The signer list and threshold are stored directly on the XRP Ledger. X-Multi reads them from the blockchain every time you open a vault — what you see is always the live, on-chain truth.
How proposals work
Every action in a vault starts as a proposal. Want to send a payment? Create a proposal. Want to list an NFT for sale? Create a proposal. Want to change who can approve transactions? Create a proposal.
The lifecycle:
1. Propose — any signer fills out the form and signs it
2. Approve — other signers review the details and add their signatures
3. Execute — once enough weight has signed (the threshold is met), the transaction is submitted to the XRP Ledger
4. Confirm — the blockchain processes it and it's done
Proposals can also be cancelled before execution, or expire automatically if they sit too long without enough signatures.
Why tickets matter
Here's something most people don't realize about the XRP Ledger: every account has a sequence number that increases by 1 with each transaction. Transaction #5 must come after #4, which must come after #3. They can't be processed out of order.
This creates a problem for shared vaults. If two proposals are created at the same time, they'd both try to use the same sequence number — and one would fail.
Tickets solve this. A ticket is like a pre-reserved sequence number. When you create tickets, the vault reserves a batch of sequence numbers in advance. Each proposal gets its own ticket, so multiple proposals can be signed and submitted independently without blocking each other.
Think of it like taking a number at the deli counter. Everyone gets their own number, and it doesn't matter what order they're served in — each number is valid on its own.
You should create tickets when you first set up a vault. We recommend starting with 5–10 tickets. You can always create more later. Without tickets, you can only have one pending proposal at a time.
How signing works
When you approve a proposal, your signing key creates a special "multisig signature" — a cryptographic proof that says "I, as signer X, approve this exact transaction."
X-Multi encrypts your signing key locally in your browser using AES-256-GCM encryption (the same standard used by banks and military). You enter your seed phrase once during setup, choose a password, and from then on you just enter your password to approve transactions.
Your key never leaves your browser. X-Multi's servers never see it. The encrypted data stays in your browser's local storage. When you approve a transaction, the key is decrypted in memory for a fraction of a second, creates the signature, and is immediately wiped from memory.

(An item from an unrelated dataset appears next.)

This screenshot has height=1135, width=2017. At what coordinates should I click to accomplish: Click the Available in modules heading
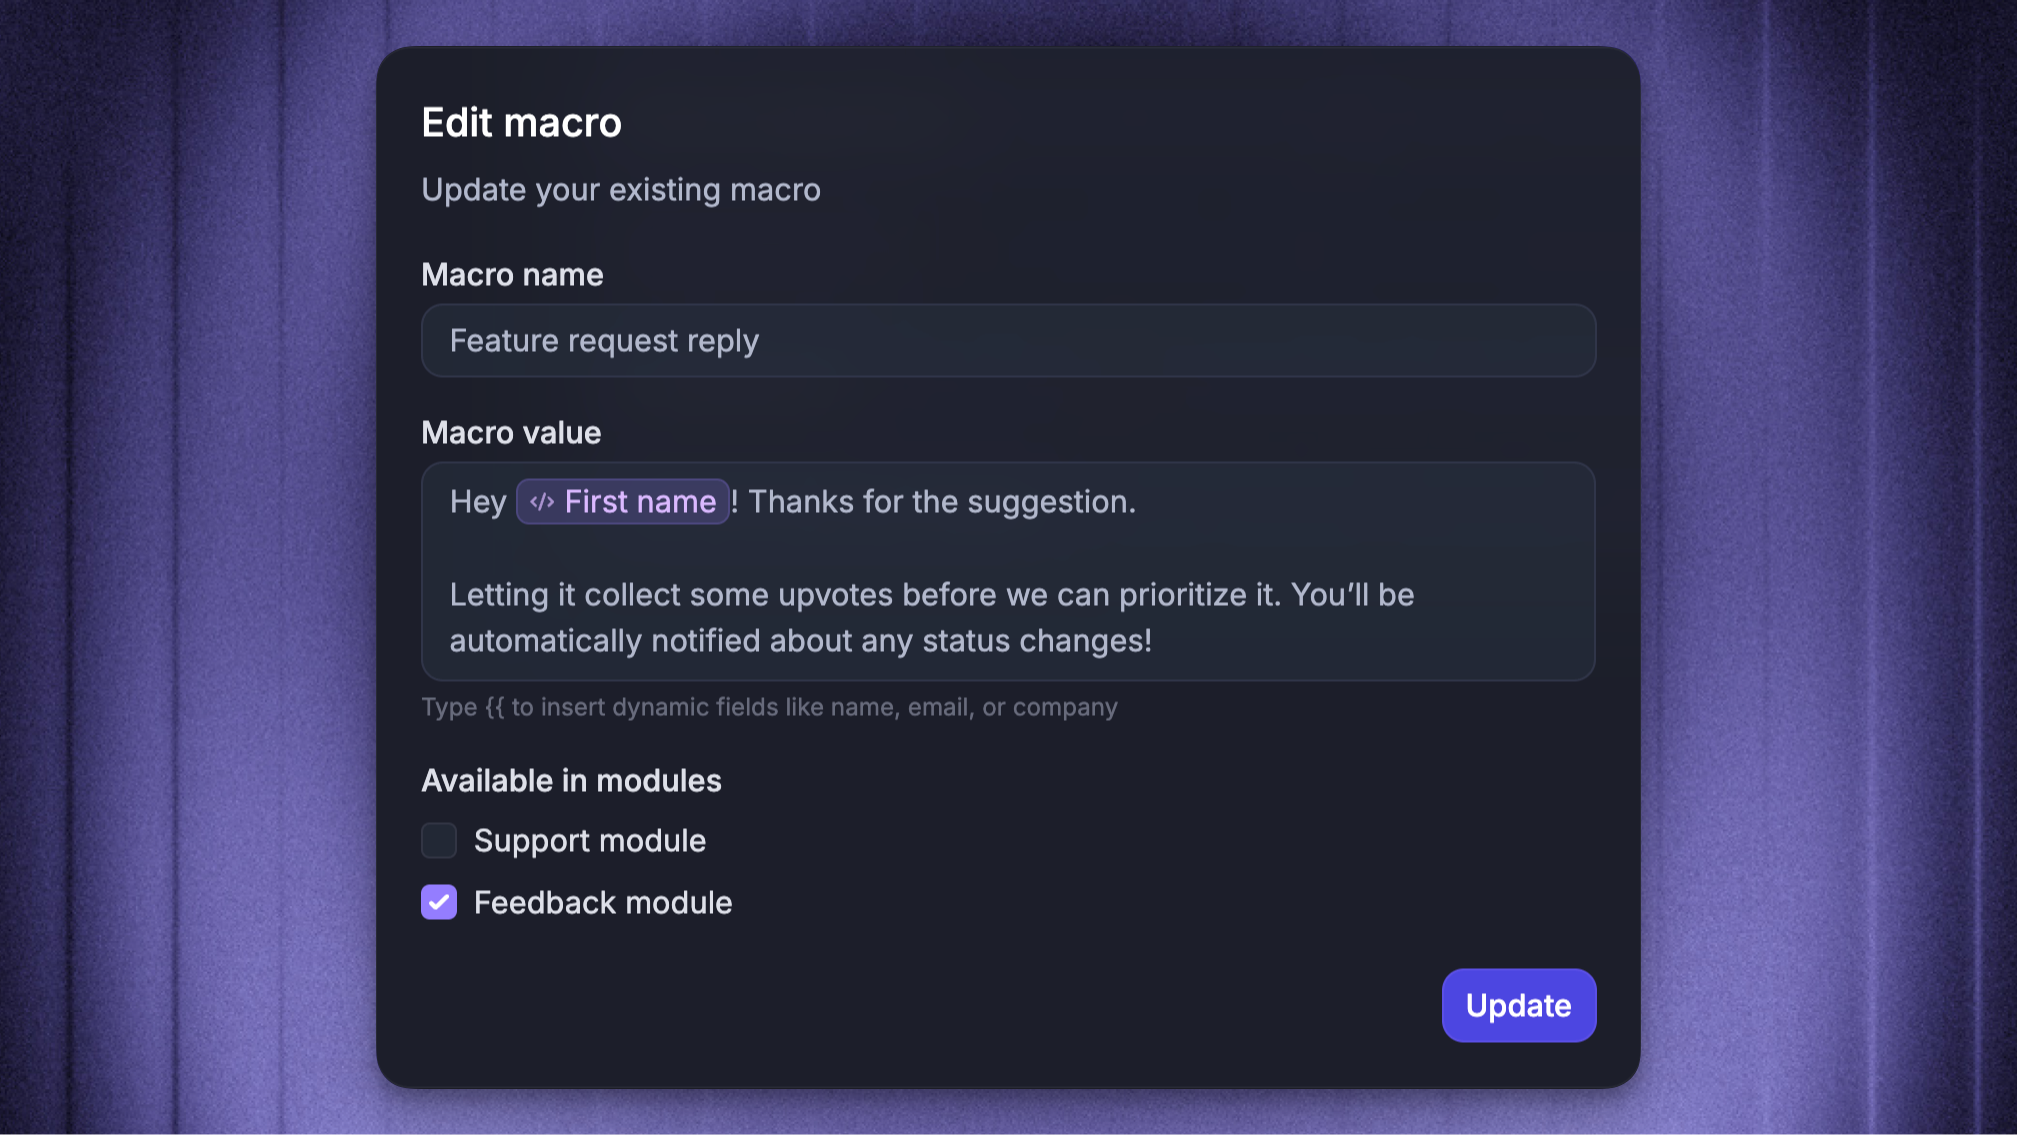571,781
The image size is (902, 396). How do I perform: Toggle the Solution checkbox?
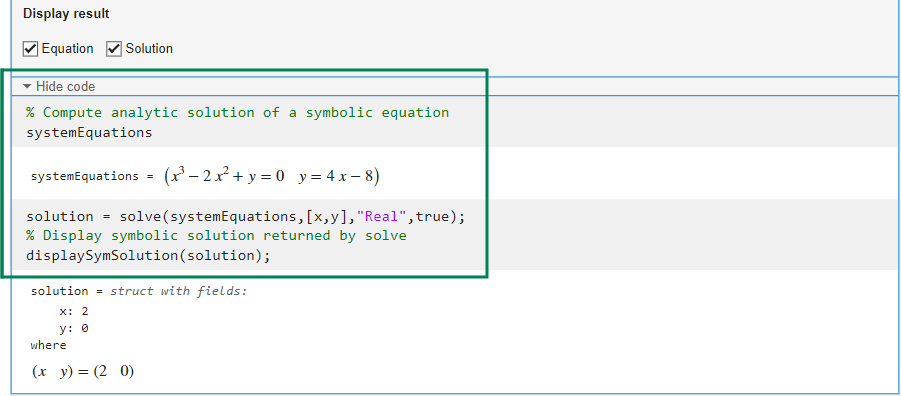[x=114, y=49]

This is the same security model used by MetaMask, Crossmark, and every major browser wallet.
Vault authentication
One of the biggest challenges with shared vaults is proving identity. If a CTO project disabled the master key (blackholed it), the vault literally cannot sign into websites like FirstLedger or xrp.cafe — because those sites require a single-key signature to log in.

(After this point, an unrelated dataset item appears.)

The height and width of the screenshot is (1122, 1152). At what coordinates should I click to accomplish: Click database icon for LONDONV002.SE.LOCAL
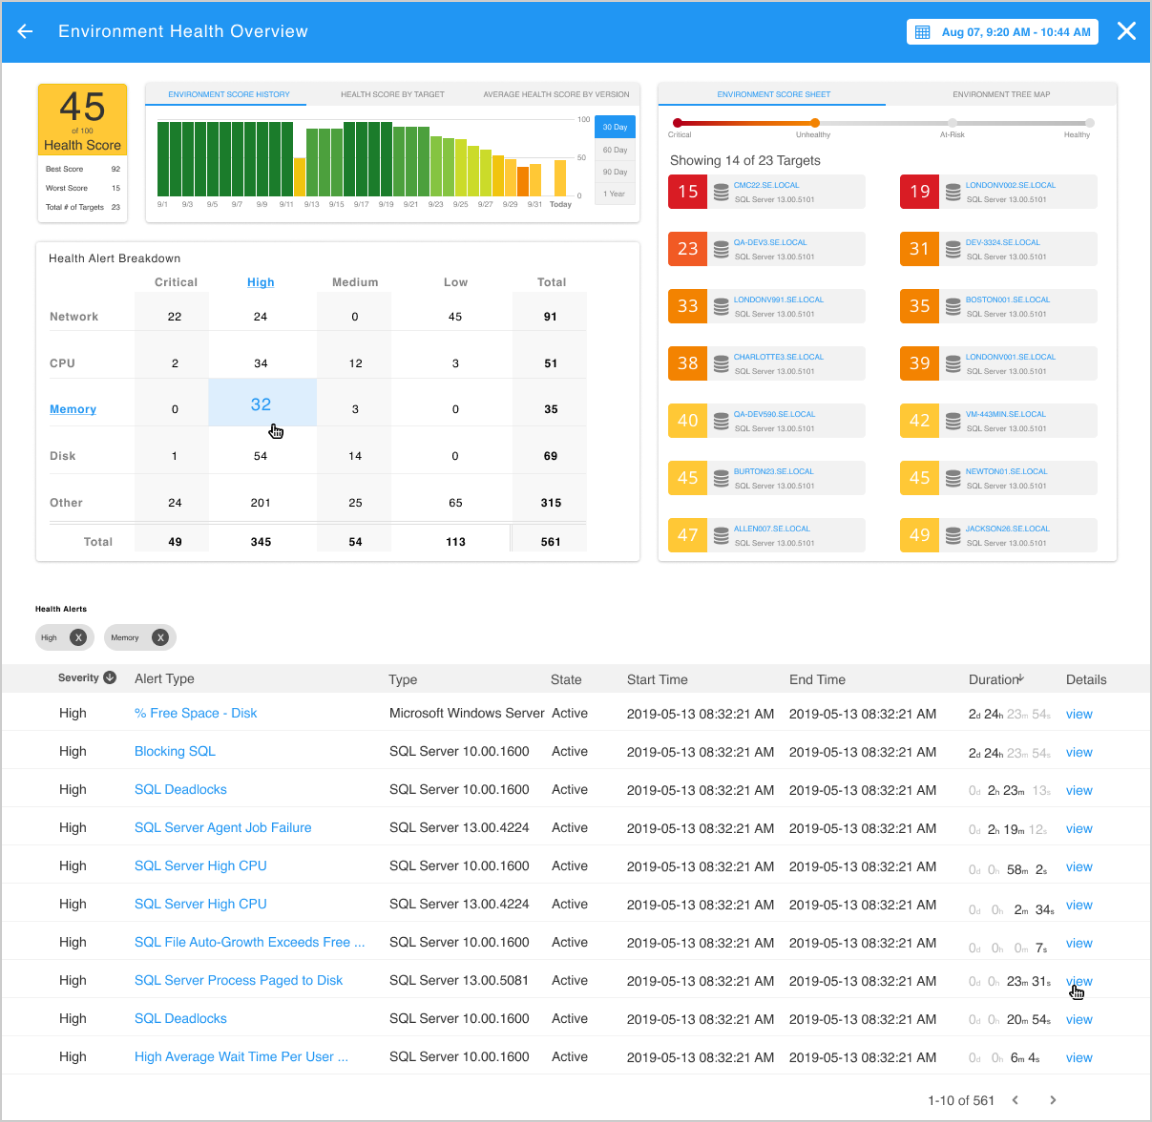pyautogui.click(x=953, y=192)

X-Multi solves this with on-ledger authentication. The vault sends a tiny transaction (0.000001 XRP) to itself with a unique session token in the memo field. This transaction goes through the normal approval process — the required number of signers must sign off.
Once the transaction is confirmed on the blockchain, it serves as cryptographic proof that the vault's signers authorized a login session. Any website can verify this proof by checking the transaction on the XRP Ledger.
We've published an open specification for this at xmulti.app/specs/xmulti-auth-v1.md — any dApp can add support with just a few lines of code.
Getting started
If your community already has a shared vault on the XRP Ledger:
1. Import it into X-Multi — we'll read the signer list directly from the blockchain
2. Create tickets (5–10 is a good start)
3. Have each signer visit X-Multi and set up their encrypted signing key
4. Start creating proposals
If you're starting fresh:
1. Generate a new vault address in X-Multi
2. Fund it with at least 1 XRP
3. Set up the signer list (who can approve and how many are needed)
4. Create tickets
5. You're ready to go
The entire setup takes about 10 minutes. After that, managing the vault is as simple as filling out a form and entering a password.